[RECORDS SUPPLIED Boundary: Start]

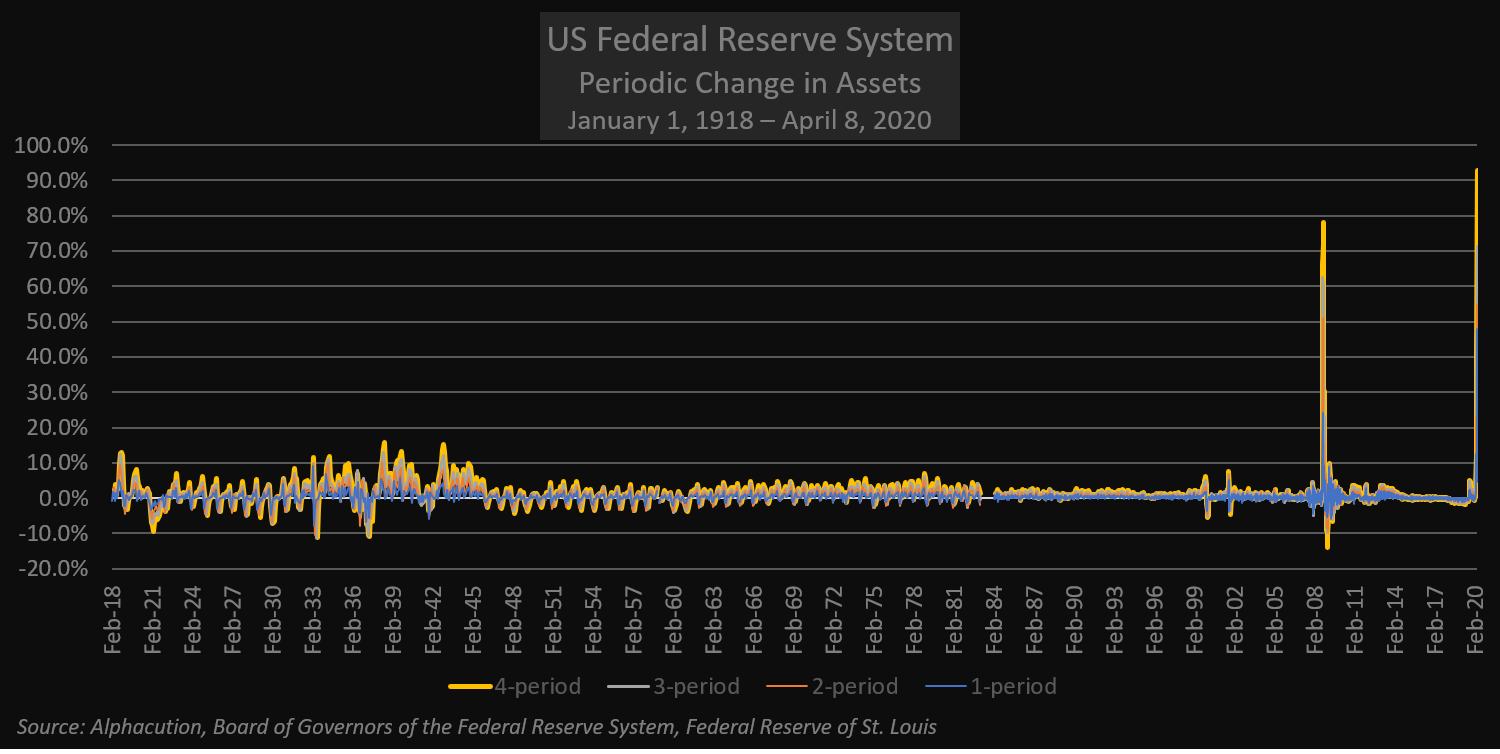The image size is (1500, 754).
Task: Click the Feb-18 x-axis date label
Action: tap(112, 621)
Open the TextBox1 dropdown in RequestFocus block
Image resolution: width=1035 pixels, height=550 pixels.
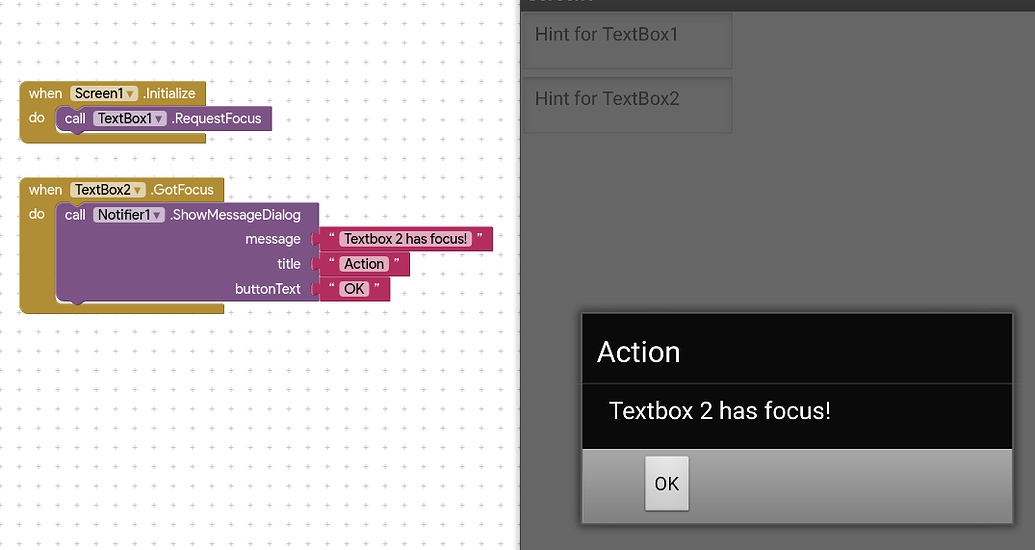158,119
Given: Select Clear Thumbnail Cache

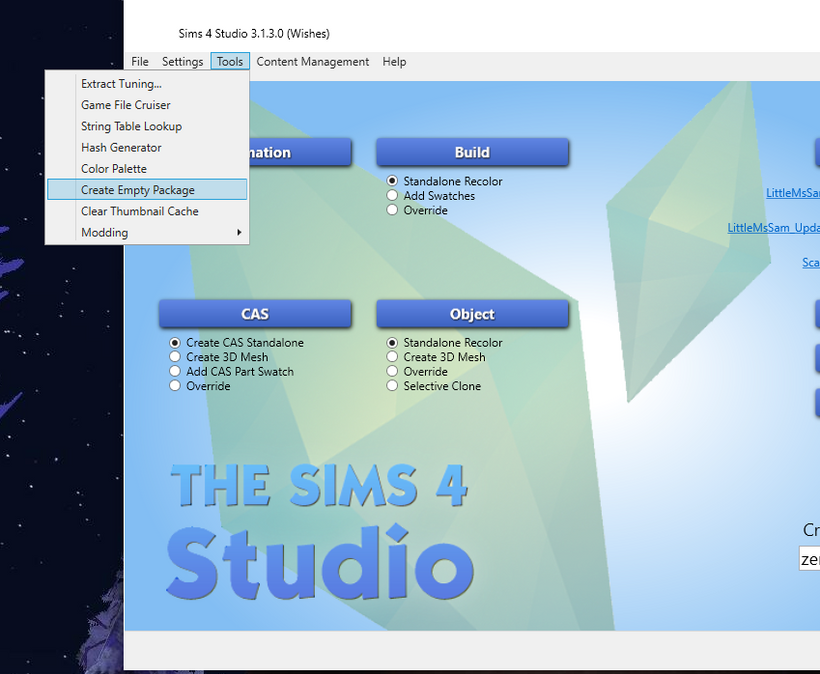Looking at the screenshot, I should tap(139, 211).
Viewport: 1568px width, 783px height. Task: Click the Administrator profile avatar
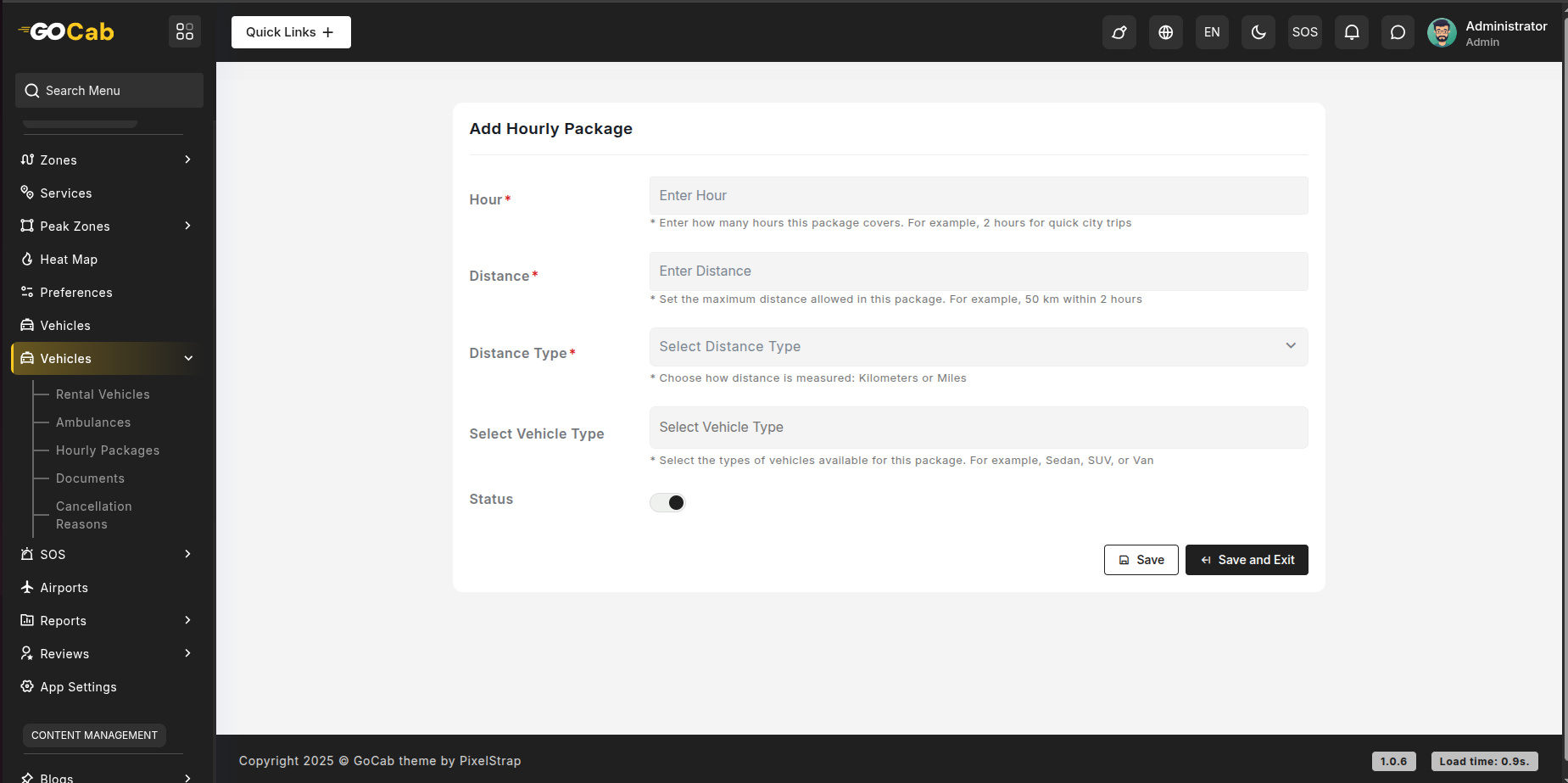coord(1441,32)
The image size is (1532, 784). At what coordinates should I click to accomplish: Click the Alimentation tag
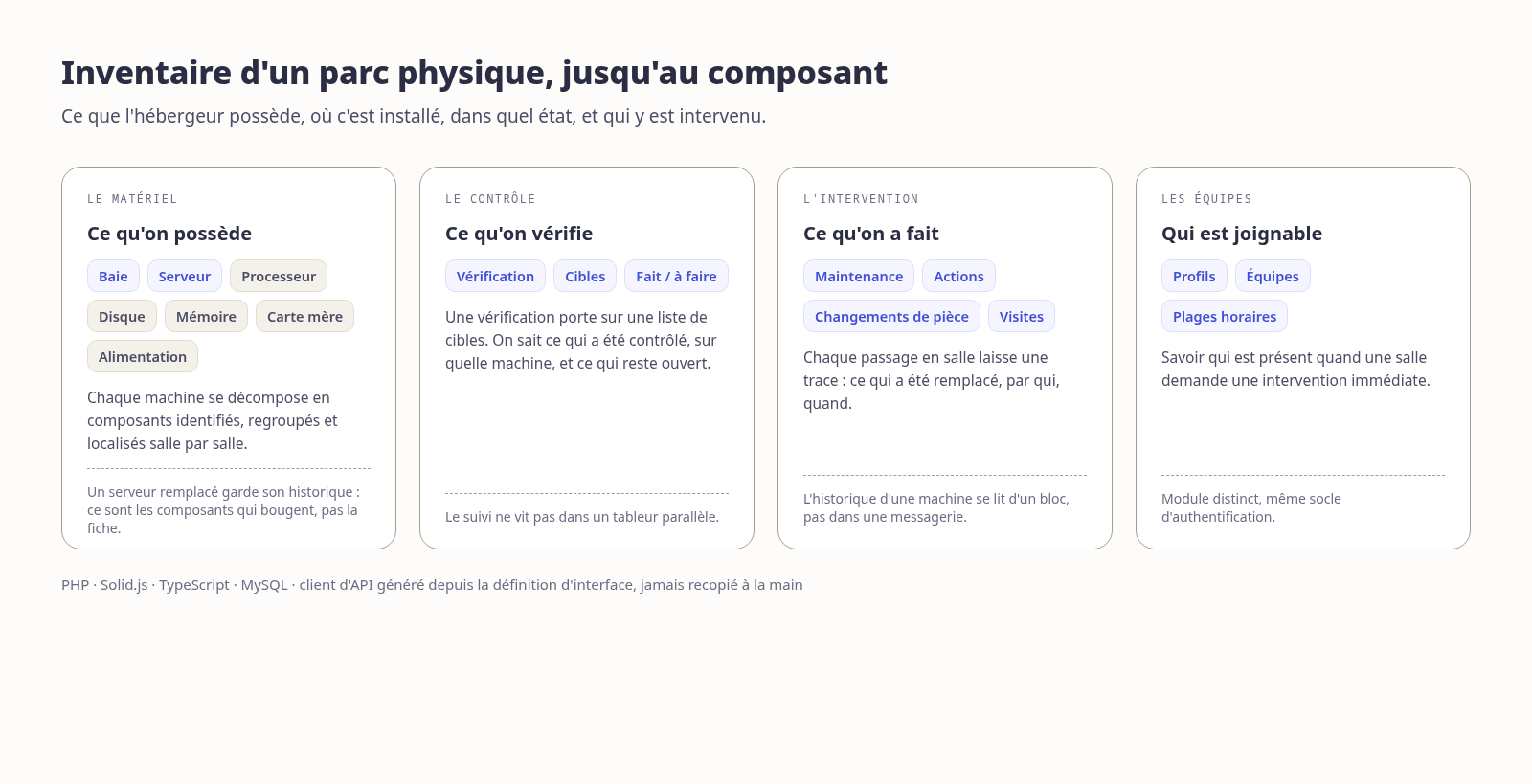click(143, 356)
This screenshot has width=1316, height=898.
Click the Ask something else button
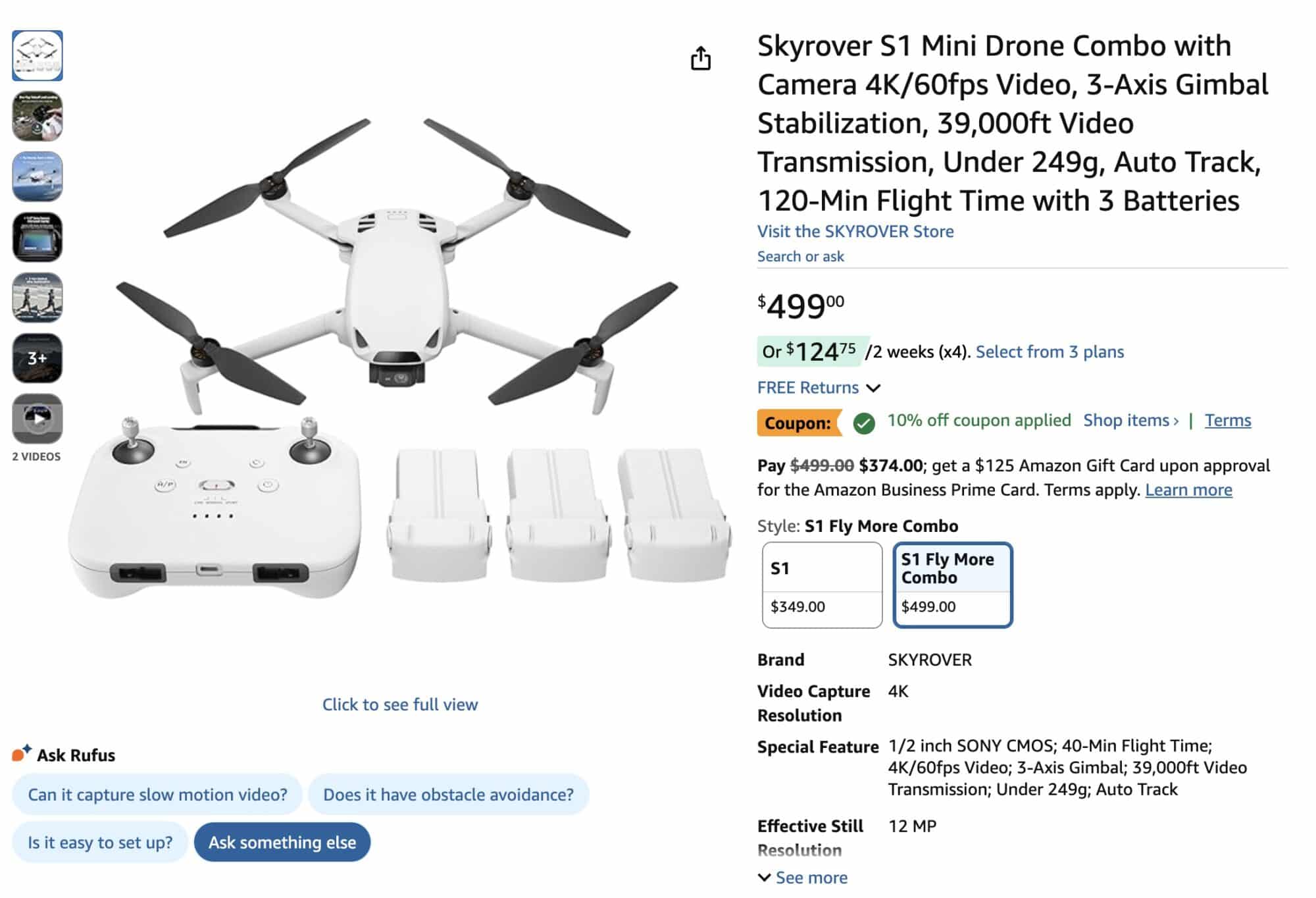(282, 841)
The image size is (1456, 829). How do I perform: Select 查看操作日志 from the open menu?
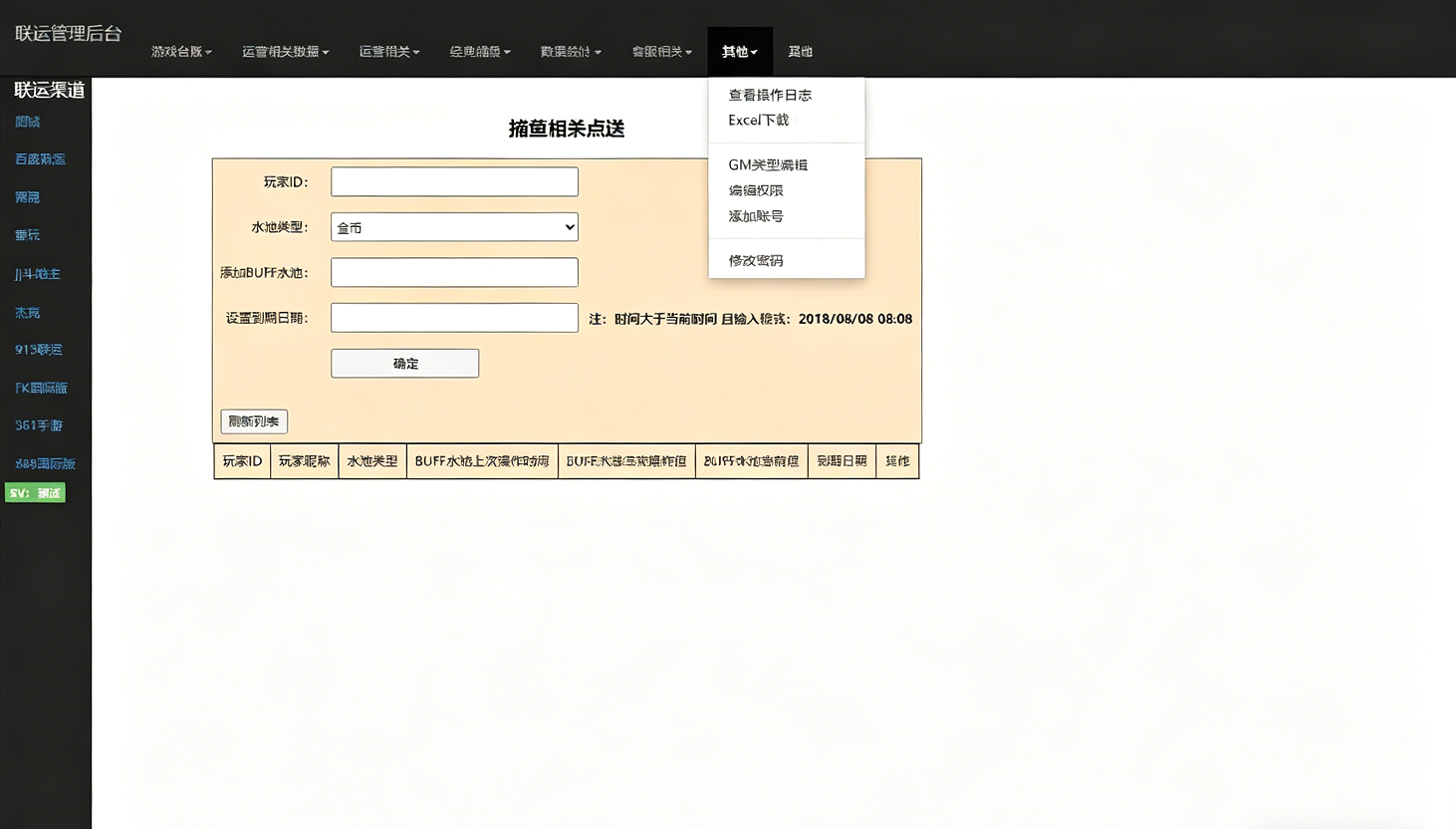point(769,94)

[RECORDS SUPPLIED Boundary: End]

### DESCRIPTION OF THE TASK:
From the line containing "This screenshot has width=1316, height=898." to the last line of the listing above, transcribe each line exactly, skipping the pictures.

### ANSWER TO THE EXERCISE:
This screenshot has width=1316, height=898.
Click the Ask something else button
(282, 841)
The image size is (1456, 829). How do I perform: Select 查看操作日志 from the open menu?
point(769,94)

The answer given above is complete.